Voor de gebreken die we dan nog hebben, moeten we wat BBB betreft ook lering trekken uit wat gebeurt in andere landen. Op basis van een jaarlijkse inventarisatie van behoeften en tekorten op de arbeidsmarkt, kunnen we buitenlandse werknemers uitnodigen om naar Nederland te komen om hier te werken voor maximaal vijf jaar. Zo'n systeem biedt de arbeidsmigrant duidelijkheid over de lengte en de vorm van zijn verblijf in Nederland en houdt de instroom overzichtelijk voor Nederlanders. Bij terugkeer kunnen zij met opgebouwde kennis en opgebouwd kapitaal een gigantische bijdrage leveren aan de welvaart van hun land. Dit is de circulaire arbeidsmigratie.

Voor deze arbeidsmigranten moet het gewoon goed geregeld worden, de huisvesting, de voorwaarden, de communicatie en het inkomen, zodat arbeidsmigranten weten waar ze aan toe zijn en welke rechten ze hebben. Malafide bureaus die misbruik maken van deze kwetsbare groep moeten keihard worden aangepakt. Dat is dus de gereguleerde arbeidsmigratie.

Graag zou ik van de Minister een reflectie op dit plan horen. Is een functionele, gereguleerde en circulaire oranje kaart iets waar zij heil in ziet? Uiteindelijk hoeft het helemaal niet zo'n controversieel onderwerp te zijn, want Nederlanders begrijpen echt wel dat we arbeidsmigranten nodig hebben in bepaalde sectoren. Nederlanders willen dat zij goed behandeld worden terwijl ze hier zijn, maar Nederlanders vinden wel dat we eerst ons eigen potentieel moeten benutten voordat we mensen invliegen. Mensen vinden ook dat het recht om hier te werken niet automatisch het recht moet geven om hier voor onbepaalde tijd te blijven. Wat vooral moet doordringen binnen de hoogopgeleide torens in Den Haag: praktisch geschoolden hebben de toekomst, technische geschoolden hebben de toekomst, mbo'ers hebben de toekomst.

Dank u wel, voorzitter.

De voorzitter:

Dank, mevrouw Van der Plas. Eerst de heer De Kort en daarna mevrouw Piri.

De heer De Kort (VVD):

Dank u wel, voorzitter. Ik sluit me aan bij mevrouw Van der Plas als het gaat om het eerst onbenut arbeidspotentieel inzetten. Daarna zou je naar die orange card of oranje kaart kunnen kijken. Als dat voor bepaalde tijd is – dat begrijp ik uit de bijdrage – vind ik dat zelf ook een heel interessante gedachte. Dan is het wel van cruciaal belang welke indicatoren, afwegingskaders of hoe je het ook wil noemen je daarin meeneemt. Daar ben ik benieuwd naar. Dat is mijn vraag aan mevrouw Van der Plas. Ik ben ook graag bereid om daar met haar over mee te denken.

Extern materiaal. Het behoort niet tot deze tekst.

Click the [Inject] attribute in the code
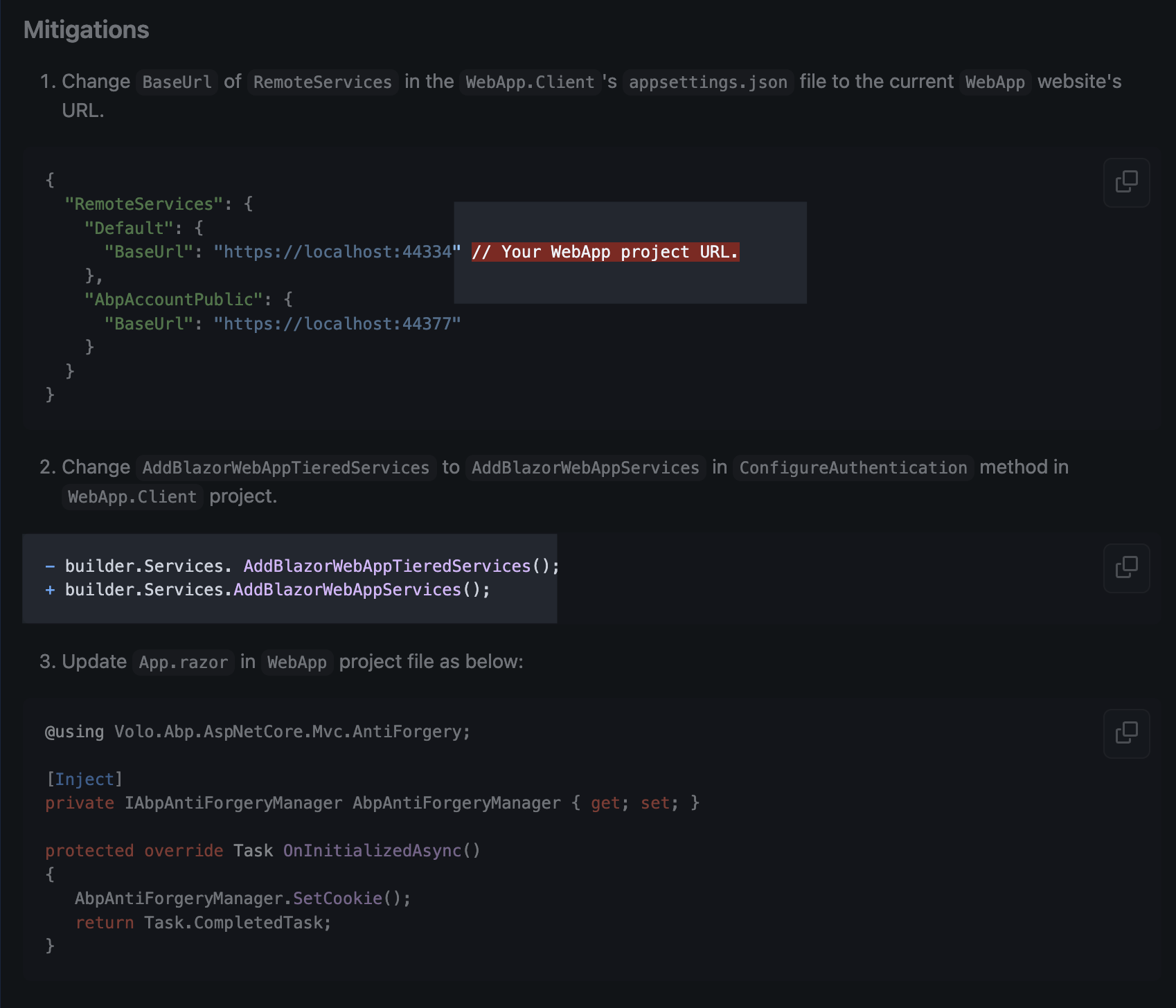This screenshot has width=1176, height=1008. (84, 780)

Mevrouw Van der Plas (BBB):

Het is nog maar een idee. In sommige sectoren en in sommige beroepen kunnen mensen van buitenaf heel erg waardevol zijn, even los van het eerst benutten van het eigen potentieel. Op sommige gebieden kan je je dat afvragen, bijvoorbeeld als we kijken naar internationale studenten. Ik wil dan ook niet zeggen alle internationale studenten, want ook daar kunnen wij wel bij varen. We moeten onszelf afvragen welke arbeidsmigranten wij hier echt nodig hebben in Nederland om de economie draaiend te houden en ervoor te zorgen dat ondernemers kunnen blijven ondernemen. Het is dus eigenlijk een soort van eerste idee of we niet zo'n systeem kunnen bedenken, zodat we het op een gereguleerde manier kunnen doen. Als de VVD daarover wil meedenken, dan nodig ik de heer De Kort van harte uit om daar samen met ons iets over op papier te zetten.

De voorzitter:

Mevrouw Piri, ook uw laatste vraag. Goed dat u er nog een hebt bewaard.

Mevrouw Piri (PvdA):

Ja, zeker. Ik wil graag een uitnodiging doen aan mevrouw Van der Plas. Volgens mij heeft zij een mooie bijdrage. Ik ben het niet met alles eens, maar wat ik in ieder geval mooi vind, is hoe zij echt de menselijke kant benadrukt. Het gaat hier om mensen. Dat hoorde ik u eerder ook in interrupties op anderen doen. Ik heb de afgelopen jaren veel met Hongaarse arbeidsmigranten in contact gestaan. Ik moet u zeggen dat een van de vreselijkste sectoren in Nederland, waar 95% arbeidsmigrant is, een aantal heel grote slachterijen in Nederland zijn. De uitzendbureaus – ik heb ze eerder in debatten weleens bij naam genoemd – zijn geen malafide uitzendbureaus, maar criminele organisaties met knokploegen. De vakbond krijgt geen toegang tot het terrein waar die Hongaren, Roemenen, Polen en andere mensen uit EU-landen werken om in gesprek te komen met die werknemers. Ik zou het hartstikke mooi vinden – dat is uiteraard ook een uitnodiging aan andere collega's, maar ik had nog één interruptie en die doe ik bij mevrouw Van der Plas – om een keer langs te gaan, samen met de vakbonden die meewillen, om in gesprek te gaan met de werknemers die daar werken voor die slachterijen in Nederland. Zoals ik u ken, vind u dat vast een leuke uitnodiging. Ik kijk ernaar uit.

De voorzitter:

Het is altijd een plezier om met mevrouw Van der Plas op stap te gaan. Dat heb ik ook zelf mogen ervaren. Mevrouw Van der Plas.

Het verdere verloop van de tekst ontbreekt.